# Thread: Differentiate with respect to x

1. ## Differentiate with respect to x

Y = $\displaystyle \displaystyle \sqrt{(x^3+5)}$

2. Use the chain rule: $\displaystyle \dfrac{d}{dx} f[g(x)] = f'[g(x)] \cdot g'(x)$

In your case you have $\displaystyle f(x) = \sqrt{g(x)}$ and $\displaystyle g(x) = x^3+5$

3. $\displaystyle \dfrac{d}{dx}\left(\sqrt{u(x)}\right)=\dfrac{1}{2\ sqrt{u(x)}}\cdot u'(x)$

Fernando Revilla

Edited: Sorry, I didn't see e^(i*pi)'s post.

4. You can also write this as $\displaystyle (x^3+5)^{1/2}$ to use the "power law" and the chain rule.

5. Is this the final answer?

$\displaystyle =\dfrac{3 x^2}{2\sqrt{(x^3 + 5)}}$

6. How do I expand on this?

7. Yes that's fine, I wouldn't bother expanding that though.

8. Originally Posted by HNCMATHS

$\displaystyle =\dfrac{3 x^2}{2\sqrt{(x^3 + 5)}}$
Let's see!

$\displaystyle \displaystyle\ u=x^3+5\Rightarrow\frac{du}{dx}=3x^2$

From the Chain Rule

$\displaystyle \displaystyle\frac{dy}{dx}=\frac{dy}{du}\;\frac{du }{dx}=\frac{d}{du}u^{\frac{1}{2}}\;3x^2=\frac{1}{2 }u^{-\frac{1}{2}}\;3x^2=\frac{1}{2u^{\frac{1}{2}}}3x^2= \frac{3x^2}{2\sqrt{x^3+5}}$

So you see, those fast methods can be quite useful as an alternative to messing with fractional indices!
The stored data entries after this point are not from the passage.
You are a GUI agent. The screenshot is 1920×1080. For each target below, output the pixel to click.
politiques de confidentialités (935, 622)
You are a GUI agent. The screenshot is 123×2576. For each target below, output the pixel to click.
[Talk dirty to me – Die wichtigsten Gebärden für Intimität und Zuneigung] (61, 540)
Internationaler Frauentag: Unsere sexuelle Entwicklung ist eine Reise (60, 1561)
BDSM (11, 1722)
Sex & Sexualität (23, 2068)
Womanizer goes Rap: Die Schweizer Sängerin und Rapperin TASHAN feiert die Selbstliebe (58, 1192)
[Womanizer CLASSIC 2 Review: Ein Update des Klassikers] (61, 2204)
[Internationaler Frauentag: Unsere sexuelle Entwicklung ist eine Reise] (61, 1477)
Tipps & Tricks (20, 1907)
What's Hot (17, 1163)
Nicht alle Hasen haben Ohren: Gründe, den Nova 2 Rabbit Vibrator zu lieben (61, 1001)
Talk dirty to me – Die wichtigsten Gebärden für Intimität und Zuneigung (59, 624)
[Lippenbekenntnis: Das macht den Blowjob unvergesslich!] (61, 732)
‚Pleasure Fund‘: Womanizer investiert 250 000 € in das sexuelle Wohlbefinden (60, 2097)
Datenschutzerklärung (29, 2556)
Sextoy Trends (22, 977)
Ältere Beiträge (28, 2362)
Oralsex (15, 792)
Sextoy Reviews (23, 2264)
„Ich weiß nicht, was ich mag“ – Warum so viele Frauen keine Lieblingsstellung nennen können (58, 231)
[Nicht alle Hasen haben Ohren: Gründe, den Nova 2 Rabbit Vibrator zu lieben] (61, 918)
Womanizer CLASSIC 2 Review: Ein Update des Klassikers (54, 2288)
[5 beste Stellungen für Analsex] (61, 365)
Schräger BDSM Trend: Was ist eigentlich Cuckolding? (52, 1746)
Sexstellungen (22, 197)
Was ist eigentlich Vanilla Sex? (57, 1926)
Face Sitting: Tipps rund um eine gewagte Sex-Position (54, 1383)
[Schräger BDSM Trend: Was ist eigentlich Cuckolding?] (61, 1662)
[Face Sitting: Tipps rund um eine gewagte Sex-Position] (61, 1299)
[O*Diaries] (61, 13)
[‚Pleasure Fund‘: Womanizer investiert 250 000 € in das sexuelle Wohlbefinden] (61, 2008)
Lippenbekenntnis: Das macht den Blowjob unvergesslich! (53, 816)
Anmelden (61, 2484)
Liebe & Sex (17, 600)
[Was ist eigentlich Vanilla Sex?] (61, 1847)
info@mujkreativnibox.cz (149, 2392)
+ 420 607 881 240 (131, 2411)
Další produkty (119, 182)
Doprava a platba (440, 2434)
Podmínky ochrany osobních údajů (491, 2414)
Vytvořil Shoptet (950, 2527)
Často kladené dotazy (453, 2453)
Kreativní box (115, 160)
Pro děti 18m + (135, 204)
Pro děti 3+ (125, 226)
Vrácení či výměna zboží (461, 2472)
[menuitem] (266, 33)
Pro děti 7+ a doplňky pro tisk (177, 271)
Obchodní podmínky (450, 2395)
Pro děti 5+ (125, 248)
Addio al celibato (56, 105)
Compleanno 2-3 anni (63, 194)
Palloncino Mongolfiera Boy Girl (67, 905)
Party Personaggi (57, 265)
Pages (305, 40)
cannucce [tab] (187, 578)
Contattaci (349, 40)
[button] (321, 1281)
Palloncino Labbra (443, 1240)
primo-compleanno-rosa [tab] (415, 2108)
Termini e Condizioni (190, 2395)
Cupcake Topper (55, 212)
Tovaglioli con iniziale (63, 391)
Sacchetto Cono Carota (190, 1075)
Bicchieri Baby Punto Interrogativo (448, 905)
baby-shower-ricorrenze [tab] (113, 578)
9. Originally Posted by HallsofIvy
You can also write this as $\displaystyle (x^3+5)^{1/2}$ to use the "power law" and the chain rule.
HI Halls of Ivy it is this method I would like you to expand on please, Thanks

10. Originally Posted by HNCMATHS
HI Halls of Ivy it is this method I would like you to expand on please, Thanks
Have you been taught the chain rule? Your class notes and textbook will have many examples for you to follow and relate to the question you posted.